A 19-year-old man is charged with murder after allegedly shooting his girlfriend’s ex-boyfriend to death in the parking lot of a busy Bridgeport grocery store last year.
Adrian Soto and his girlfriend drove to a Mariano’s in the 3100 block of South Ashland Avenue on Nov. 7, 2021, so she could pick up her two children from the ex-boyfriend, according to Cook County prosecutors in court Friday.
Prosecutors said Nicholas John Narolewski, 22, parked in the lot with the couple’s children and his mother for the exchange. Prosecutors claim that when Soto’s girlfriend returned to her car with the children, he got out and walked over to Narolewski, where he began arguing with him.
Prosecutors said Soto pulled out a 9mm handgun and fired repeatedly at Narolewski, striking him six times. Narolewski, who was unarmed, died of his injuries shortly after.
Soto fled and was seen throwing away a gun and a hooded sweatshirt as he fled, both of which were recovered by detectives. Several witnesses to the shooting identified Soto as the shooter, according to prosecutors. At least one surveillance camera captured the shooting.
Prosecutors said that eleven shell casings found at the scene all matched the handgun, and evidence collected from the gun and hoodie matched Soto’s DNA.
According to court records, Soto, then 18, was arrested in January in a separate murder case.
Soto allegedly opened fire from the street on Jan. 26 at a home in the 2500 block of West 45th Place where a woman he used to date was hosting a party. Officials said Hector Flores, 33, who was inside the house, was killed in the hail of bullets.

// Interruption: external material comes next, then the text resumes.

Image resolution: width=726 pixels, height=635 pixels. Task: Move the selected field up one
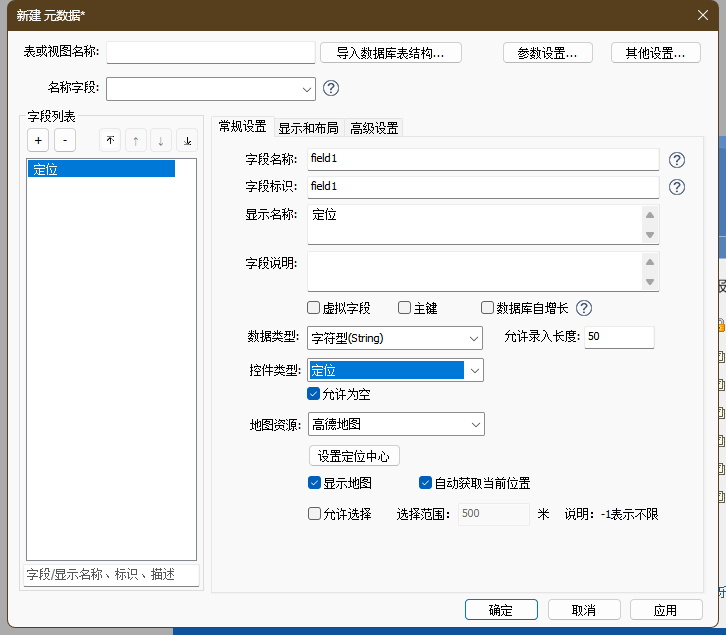[136, 141]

In that case, Soto pleaded not guilty to murder and attempted murder charges, which are still pending. Soto was being held without bail when he was charged with Narolewski’s murder this week, according to court records.
According to an assistant public defender, Soto previously worked in construction and was studying for his GED while incarcerated. According to the defense attorney, Soto was bullied in high school and “encountered some troubling moments” that could later become relevant in the case.
On the most recent charge, Judge Mary Marubio ordered him held without bail. He was scheduled to appear in court again on November 23.